Copy every record that appears below, exactly as it stands.
═══ SUPPLIED RECORDS
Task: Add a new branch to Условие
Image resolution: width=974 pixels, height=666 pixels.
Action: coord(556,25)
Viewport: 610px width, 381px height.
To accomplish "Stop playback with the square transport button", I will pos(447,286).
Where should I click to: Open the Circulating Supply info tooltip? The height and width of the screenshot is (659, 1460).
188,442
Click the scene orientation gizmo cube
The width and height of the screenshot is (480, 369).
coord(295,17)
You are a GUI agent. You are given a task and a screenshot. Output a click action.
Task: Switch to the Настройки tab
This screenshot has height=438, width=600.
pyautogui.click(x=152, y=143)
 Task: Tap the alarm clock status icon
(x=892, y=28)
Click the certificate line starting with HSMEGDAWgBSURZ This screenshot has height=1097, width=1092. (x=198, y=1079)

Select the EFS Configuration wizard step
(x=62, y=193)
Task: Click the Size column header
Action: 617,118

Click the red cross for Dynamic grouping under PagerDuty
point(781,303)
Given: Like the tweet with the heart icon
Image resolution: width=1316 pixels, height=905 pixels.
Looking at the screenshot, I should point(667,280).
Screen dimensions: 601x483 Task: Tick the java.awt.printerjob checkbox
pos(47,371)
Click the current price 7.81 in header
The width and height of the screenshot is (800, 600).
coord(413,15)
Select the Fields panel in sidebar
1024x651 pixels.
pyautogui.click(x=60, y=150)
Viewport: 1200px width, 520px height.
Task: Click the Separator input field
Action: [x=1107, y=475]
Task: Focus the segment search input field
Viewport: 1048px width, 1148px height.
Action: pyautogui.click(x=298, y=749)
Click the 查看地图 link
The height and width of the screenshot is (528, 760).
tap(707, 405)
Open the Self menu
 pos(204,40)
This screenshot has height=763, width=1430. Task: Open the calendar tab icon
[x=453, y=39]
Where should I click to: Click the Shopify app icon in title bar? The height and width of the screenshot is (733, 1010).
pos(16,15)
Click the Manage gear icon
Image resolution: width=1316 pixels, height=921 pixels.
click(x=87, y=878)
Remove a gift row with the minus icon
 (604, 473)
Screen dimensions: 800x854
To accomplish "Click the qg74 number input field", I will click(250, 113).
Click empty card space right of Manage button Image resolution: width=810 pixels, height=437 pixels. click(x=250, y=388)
══════
▶ EXPECTED ANSWER:
Task: Add a new branch to Условие
Image resolution: width=974 pixels, height=666 pixels.
Action: coord(556,25)
Viewport: 610px width, 381px height.
To accomplish "Stop playback with the square transport button", I will pos(447,286).
Where should I click to: Open the Circulating Supply info tooltip? The height and width of the screenshot is (659, 1460).
188,442
Click the scene orientation gizmo cube
The width and height of the screenshot is (480, 369).
coord(295,17)
You are a GUI agent. You are given a task and a screenshot. Output a click action.
Task: Switch to the Настройки tab
This screenshot has height=438, width=600.
pyautogui.click(x=152, y=143)
 Task: Tap the alarm clock status icon
(x=892, y=28)
Click the certificate line starting with HSMEGDAWgBSURZ This screenshot has height=1097, width=1092. (x=198, y=1079)

Select the EFS Configuration wizard step
(x=62, y=193)
Task: Click the Size column header
Action: 617,118

Click the red cross for Dynamic grouping under PagerDuty
point(781,303)
Given: Like the tweet with the heart icon
Image resolution: width=1316 pixels, height=905 pixels.
Looking at the screenshot, I should point(667,280).
Screen dimensions: 601x483 Task: Tick the java.awt.printerjob checkbox
pos(47,371)
Click the current price 7.81 in header
The width and height of the screenshot is (800, 600).
coord(413,15)
Select the Fields panel in sidebar
1024x651 pixels.
pyautogui.click(x=60, y=150)
Viewport: 1200px width, 520px height.
Task: Click the Separator input field
Action: [x=1107, y=475]
Task: Focus the segment search input field
Viewport: 1048px width, 1148px height.
Action: pyautogui.click(x=298, y=749)
Click the 查看地图 link
The height and width of the screenshot is (528, 760).
tap(707, 405)
Open the Self menu
 pos(204,40)
This screenshot has height=763, width=1430. Task: Open the calendar tab icon
[x=453, y=39]
Where should I click to: Click the Shopify app icon in title bar? The height and width of the screenshot is (733, 1010).
pos(16,15)
Click the Manage gear icon
Image resolution: width=1316 pixels, height=921 pixels.
click(x=87, y=878)
Remove a gift row with the minus icon
 (604, 473)
Screen dimensions: 800x854
To accomplish "Click the qg74 number input field", I will click(250, 113).
Click empty card space right of Manage button Image resolution: width=810 pixels, height=437 pixels. click(x=250, y=388)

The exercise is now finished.